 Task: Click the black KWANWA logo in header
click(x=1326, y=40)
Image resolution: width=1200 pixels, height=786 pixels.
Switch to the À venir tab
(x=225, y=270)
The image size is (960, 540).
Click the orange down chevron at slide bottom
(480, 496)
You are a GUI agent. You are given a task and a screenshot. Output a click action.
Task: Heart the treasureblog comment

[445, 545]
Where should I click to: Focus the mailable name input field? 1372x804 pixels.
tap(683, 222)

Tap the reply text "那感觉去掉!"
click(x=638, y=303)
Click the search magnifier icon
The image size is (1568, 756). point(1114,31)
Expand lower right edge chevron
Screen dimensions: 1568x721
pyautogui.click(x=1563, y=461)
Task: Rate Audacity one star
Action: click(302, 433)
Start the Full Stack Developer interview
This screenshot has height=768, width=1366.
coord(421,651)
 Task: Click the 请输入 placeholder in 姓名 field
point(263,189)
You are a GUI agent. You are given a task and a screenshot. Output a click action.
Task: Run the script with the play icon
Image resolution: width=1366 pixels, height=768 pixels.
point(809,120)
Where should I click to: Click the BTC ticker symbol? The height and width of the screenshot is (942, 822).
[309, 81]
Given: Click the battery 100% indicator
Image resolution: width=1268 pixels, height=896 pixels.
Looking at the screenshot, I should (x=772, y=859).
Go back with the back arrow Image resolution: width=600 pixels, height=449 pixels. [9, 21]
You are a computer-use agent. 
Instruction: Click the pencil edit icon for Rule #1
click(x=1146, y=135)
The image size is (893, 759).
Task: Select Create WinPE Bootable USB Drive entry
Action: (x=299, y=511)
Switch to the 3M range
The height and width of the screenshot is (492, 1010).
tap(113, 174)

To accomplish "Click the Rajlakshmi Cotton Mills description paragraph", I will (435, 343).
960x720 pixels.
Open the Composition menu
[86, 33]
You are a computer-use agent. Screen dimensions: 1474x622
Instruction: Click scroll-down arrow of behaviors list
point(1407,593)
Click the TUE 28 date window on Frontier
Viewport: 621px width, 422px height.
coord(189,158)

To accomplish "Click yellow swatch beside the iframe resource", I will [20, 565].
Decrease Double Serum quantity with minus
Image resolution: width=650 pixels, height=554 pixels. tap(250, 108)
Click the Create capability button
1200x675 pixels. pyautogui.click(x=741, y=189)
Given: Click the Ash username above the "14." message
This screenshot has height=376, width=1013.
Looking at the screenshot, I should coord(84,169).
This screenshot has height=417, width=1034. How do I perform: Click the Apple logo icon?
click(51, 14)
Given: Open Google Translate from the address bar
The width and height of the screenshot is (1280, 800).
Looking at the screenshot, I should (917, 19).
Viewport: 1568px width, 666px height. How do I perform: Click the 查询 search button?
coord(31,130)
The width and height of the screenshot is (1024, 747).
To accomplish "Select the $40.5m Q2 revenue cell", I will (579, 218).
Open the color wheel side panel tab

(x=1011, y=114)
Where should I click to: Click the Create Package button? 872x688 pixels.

____

**Exercise aim**
Copy the whole listing down exactly.

**Response box**
 Task: Click the black KWANWA logo in header
click(x=1326, y=40)
Image resolution: width=1200 pixels, height=786 pixels.
Switch to the À venir tab
(x=225, y=270)
The image size is (960, 540).
Click the orange down chevron at slide bottom
(480, 496)
You are a GUI agent. You are given a task and a screenshot. Output a click action.
Task: Heart the treasureblog comment

[445, 545]
Where should I click to: Focus the mailable name input field? 1372x804 pixels.
tap(683, 222)

Tap the reply text "那感觉去掉!"
click(x=638, y=303)
Click the search magnifier icon
The image size is (1568, 756). point(1114,31)
Expand lower right edge chevron
Screen dimensions: 1568x721
pyautogui.click(x=1563, y=461)
Task: Rate Audacity one star
Action: click(302, 433)
Start the Full Stack Developer interview
This screenshot has height=768, width=1366.
coord(421,651)
 Task: Click the 请输入 placeholder in 姓名 field
point(263,189)
You are a GUI agent. You are given a task and a screenshot. Output a click action.
Task: Run the script with the play icon
Image resolution: width=1366 pixels, height=768 pixels.
point(809,120)
Where should I click to: Click the BTC ticker symbol? The height and width of the screenshot is (942, 822).
[309, 81]
Given: Click the battery 100% indicator
Image resolution: width=1268 pixels, height=896 pixels.
Looking at the screenshot, I should (x=772, y=859).
Go back with the back arrow Image resolution: width=600 pixels, height=449 pixels. [9, 21]
You are a computer-use agent. 
Instruction: Click the pencil edit icon for Rule #1
click(x=1146, y=135)
The image size is (893, 759).
Task: Select Create WinPE Bootable USB Drive entry
Action: (x=299, y=511)
Switch to the 3M range
The height and width of the screenshot is (492, 1010).
tap(113, 174)

To accomplish "Click the Rajlakshmi Cotton Mills description paragraph", I will (435, 343).
960x720 pixels.
Open the Composition menu
[86, 33]
You are a computer-use agent. Screen dimensions: 1474x622
Instruction: Click scroll-down arrow of behaviors list
point(1407,593)
Click the TUE 28 date window on Frontier
Viewport: 621px width, 422px height.
coord(189,158)

To accomplish "Click yellow swatch beside the iframe resource", I will [20, 565].
Decrease Double Serum quantity with minus
Image resolution: width=650 pixels, height=554 pixels. tap(250, 108)
Click the Create capability button
1200x675 pixels. pyautogui.click(x=741, y=189)
Given: Click the Ash username above the "14." message
This screenshot has height=376, width=1013.
Looking at the screenshot, I should coord(84,169).
This screenshot has height=417, width=1034. How do I perform: Click the Apple logo icon?
click(51, 14)
Given: Open Google Translate from the address bar
The width and height of the screenshot is (1280, 800).
Looking at the screenshot, I should (917, 19).
Viewport: 1568px width, 666px height. How do I perform: Click the 查询 search button?
coord(31,130)
The width and height of the screenshot is (1024, 747).
To accomplish "Select the $40.5m Q2 revenue cell", I will (579, 218).
Open the color wheel side panel tab

(x=1011, y=114)
Where should I click to: Click the Create Package button? 872x688 pixels.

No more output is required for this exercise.